The tall man in the lab coat shakes his head. A basic chemistry lesson ensues. The teacher? Larry Louters, a Calvin professor of chemistry who’s been shrinking balloons, dissolving copper pennies and lighting unburnable rags aflame in front of fifth and sixth graders for 20 years now. It turns out that the air molecules in the balloon were getting so cold that they were condensing into a liquid; molecules in liquid form take up a lot less space than when they’re in their gas form.

These annual chemistry demonstrations bring hundreds of children from area elementary schools to Calvin in order to show them that chemistry is more than formulas and equations they’ll have to memorize in high school—it’s literally everywhere.

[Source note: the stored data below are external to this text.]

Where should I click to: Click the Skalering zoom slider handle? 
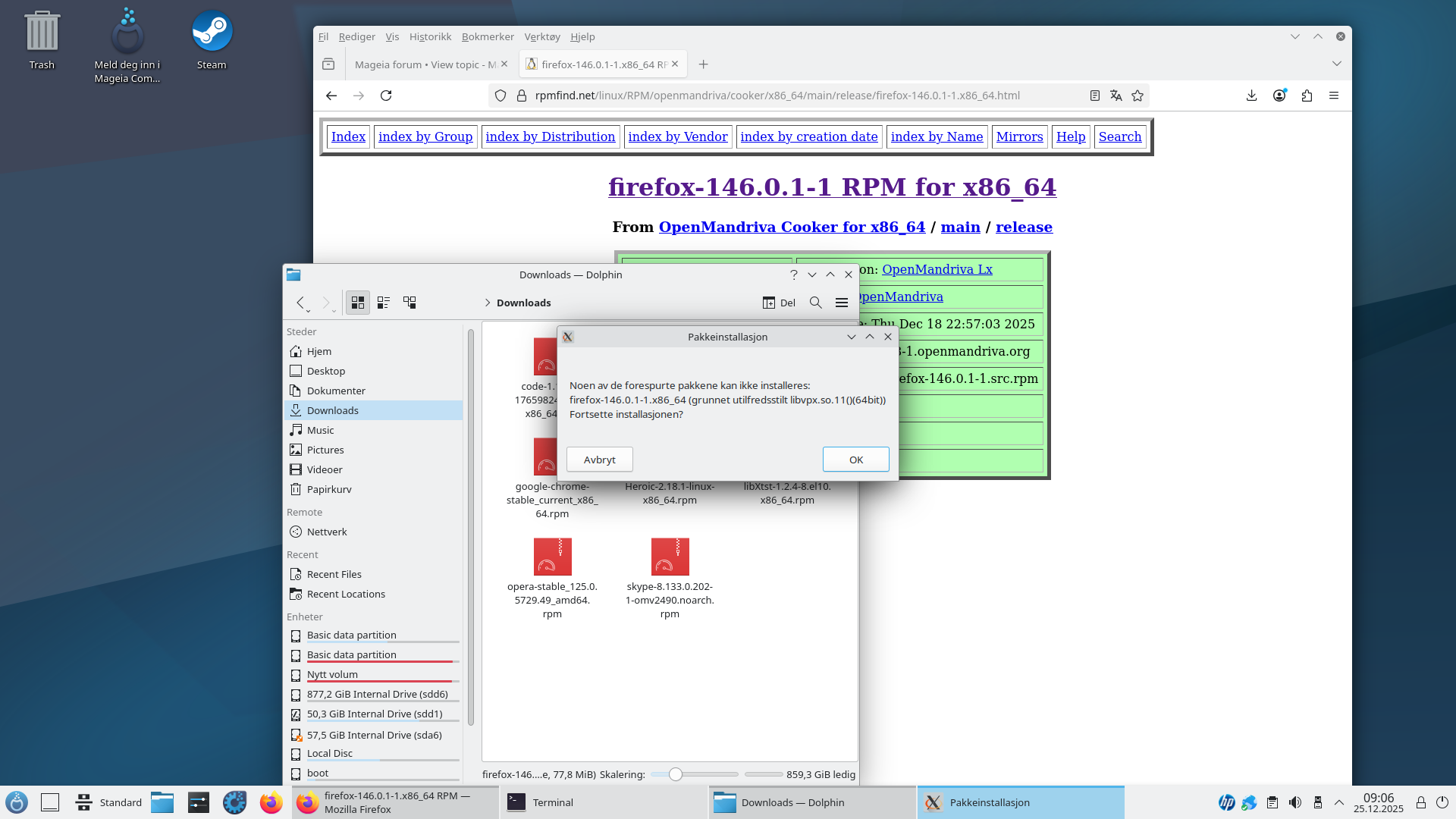point(676,774)
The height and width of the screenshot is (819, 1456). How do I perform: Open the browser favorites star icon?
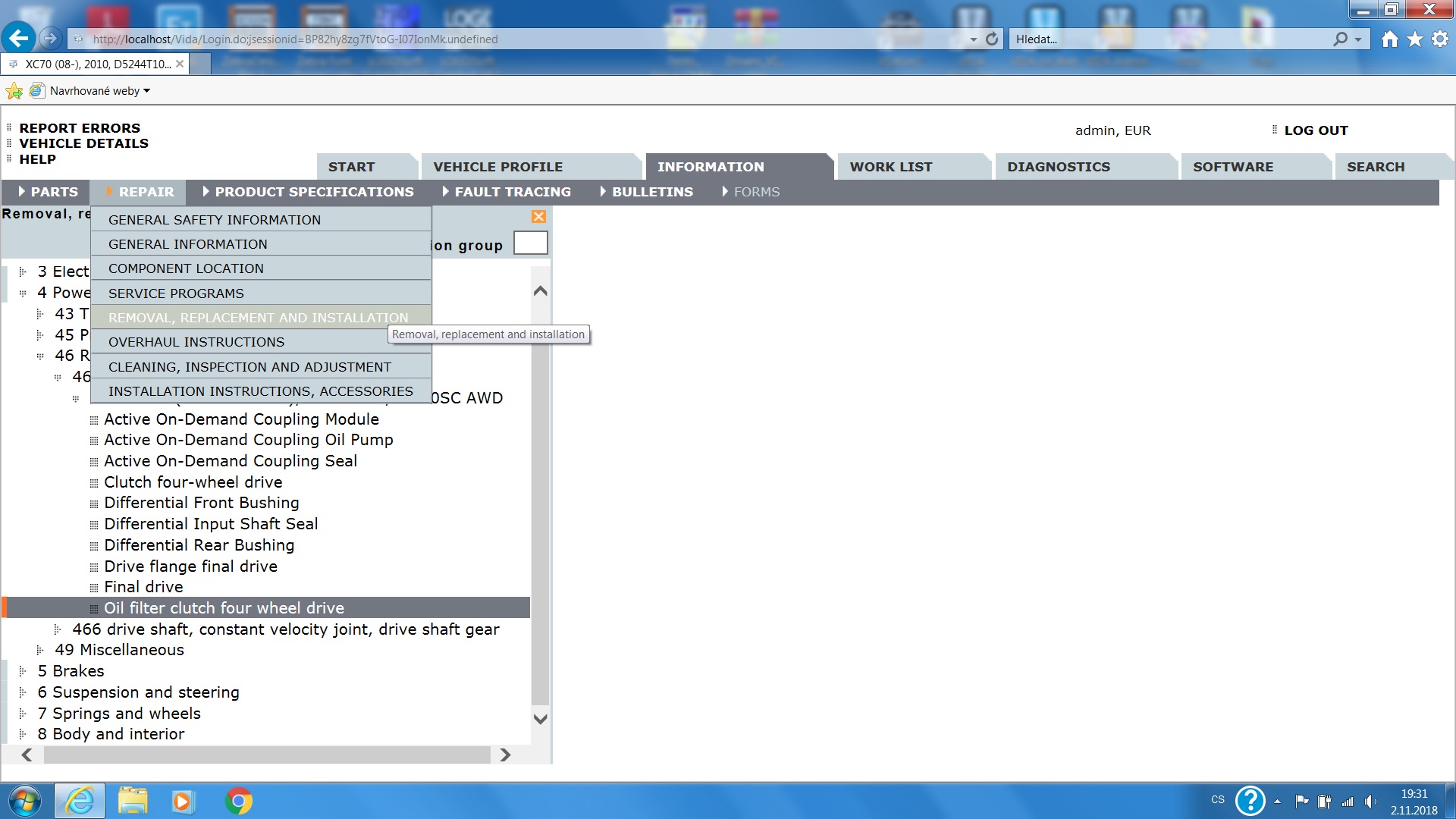click(1414, 39)
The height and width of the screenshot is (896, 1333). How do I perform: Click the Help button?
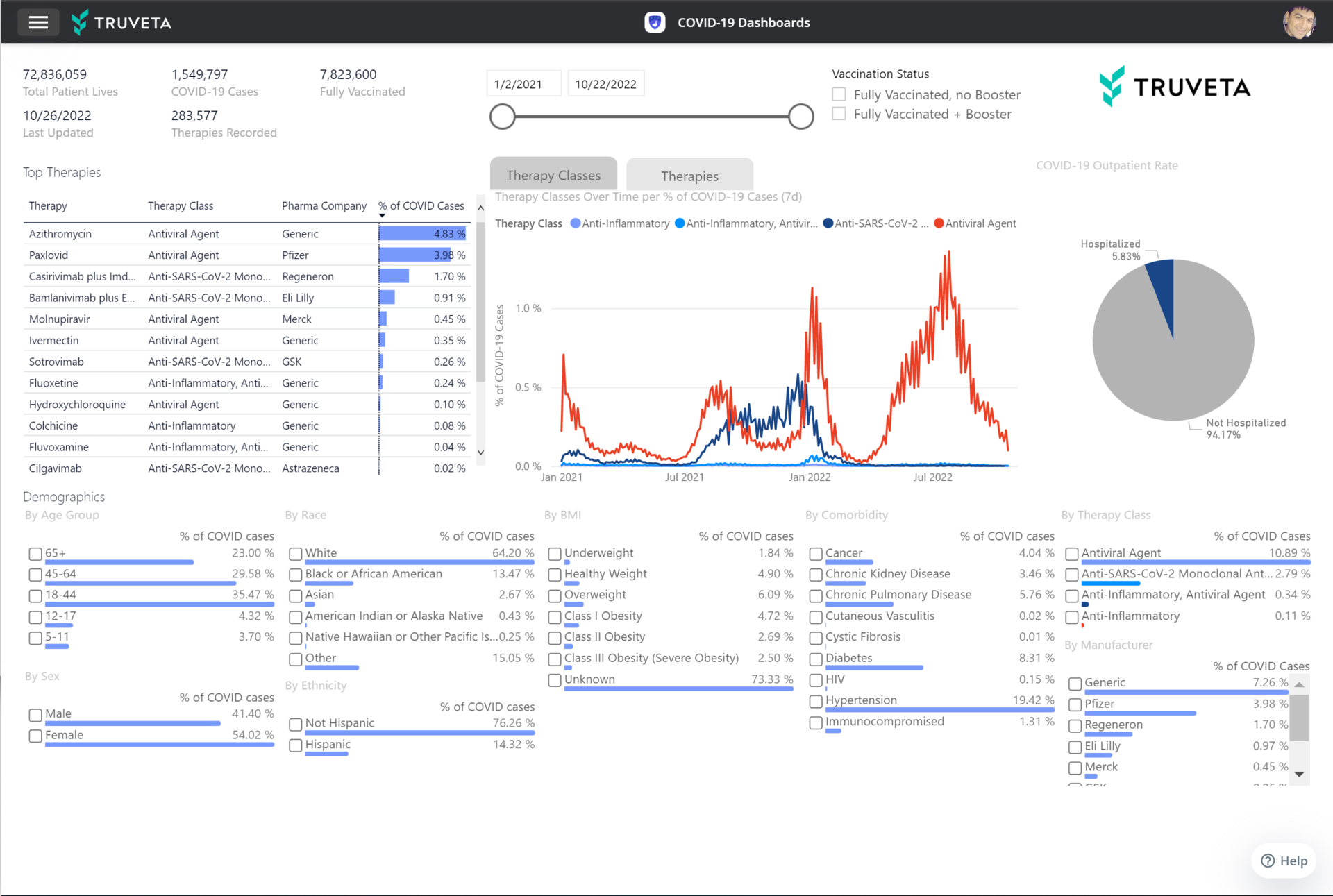1283,861
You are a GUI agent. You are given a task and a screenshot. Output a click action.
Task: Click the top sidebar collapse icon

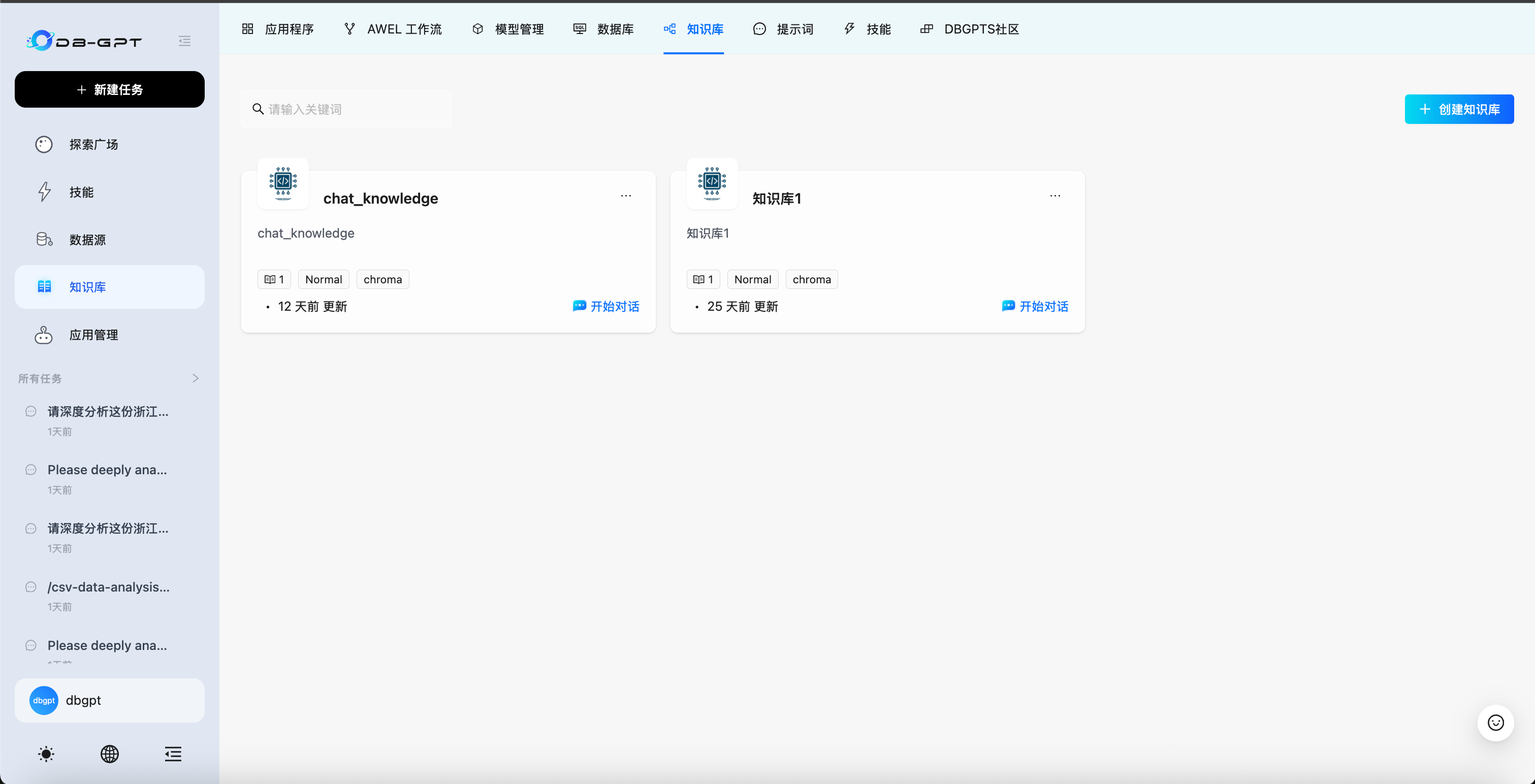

"The whole world is full of chemistry! Just think about how much chemistry is going on in your body right now,” said Louters after catalyzing an experiment involving an M&M to simulate what the body does to produce energy from food. 
While Louters hopes his experiments are awe-inducing, he doesn’t want them to be seen as a magic show. Color changes and explosions aside, each experiment is designed to teach a basic principle of chemistry. 
"Of course you pick the [experiments] that have dramatic starts and finishes to keep their attention, but then you teach them something they’ll hopefully remember,” said Louters. He swaps a few experiments in and out from year to year, but the principles he teaches remain the same: evaporative cooling, acid-base reactions, fluorescence, the physical properties of molecules and others.
A call for volunteers means every hand in the auditorium is in the air for the chance to stir something in a beaker or light a cotton ball on fire. One particularly interactive experiment sees Louters and his assistant, lab services manager Rich Huisman, running into the crowd of kids armed with a handful of methane bubbles in one hand and a lighter in the other. The students clamor to get close to the action—the moment when a spark from the lighter sends the methane bubbles up in flames without so much as singeing an eyebrow or burning the hand.

"Afterwards they all want to be chemists,” said Louters. “Now that may only last til’ mid-summer, but at least the next time they’re exposed to chemistry, they’ll have a little background already.” 
The students who come to Louters’ chemistry demonstrations are invited to further explore the basic principles of chemistry by attending one of Calvin’s five-day summer chemistry camps. The sessions, designed for those going into the sixth through eighth grades (with two sessions just for girls), fill up quickly in part because of the interest piqued by the demonstrations. 
Louters began doing chemistry demonstrations 20 years after his then fifth-grade daughter’s class came home one day and asked, “What’s an atom?” He knew he had to do something to actually show her the answer to her question so that she wouldn’t quickly forget it. Why not bring her classmates along too?  Within a few years, demand was so high for the chemistry demonstrations that Louters was doing 12 to 14 sessions in a cramped Calvin science laboratory. The event was then moved to the Gezon to accommodate a larger crowd and six sessions were offered. 
Today the chemistry demonstrations are as popular as ever, serving to expose elementary-aged kids to concepts they otherwise might not learn until high school. If the clapping and shrieking are any indication, the students don’t mind taking in new scientific concepts, at least when they’re presented this way. 
As they exit the auditorium in neat lines behind their teachers and parent chaperones, the wide-eyed kids—future chemists—can be heard saying exactly what they think of exploding balloons and glowing liquids: "That was awesome!"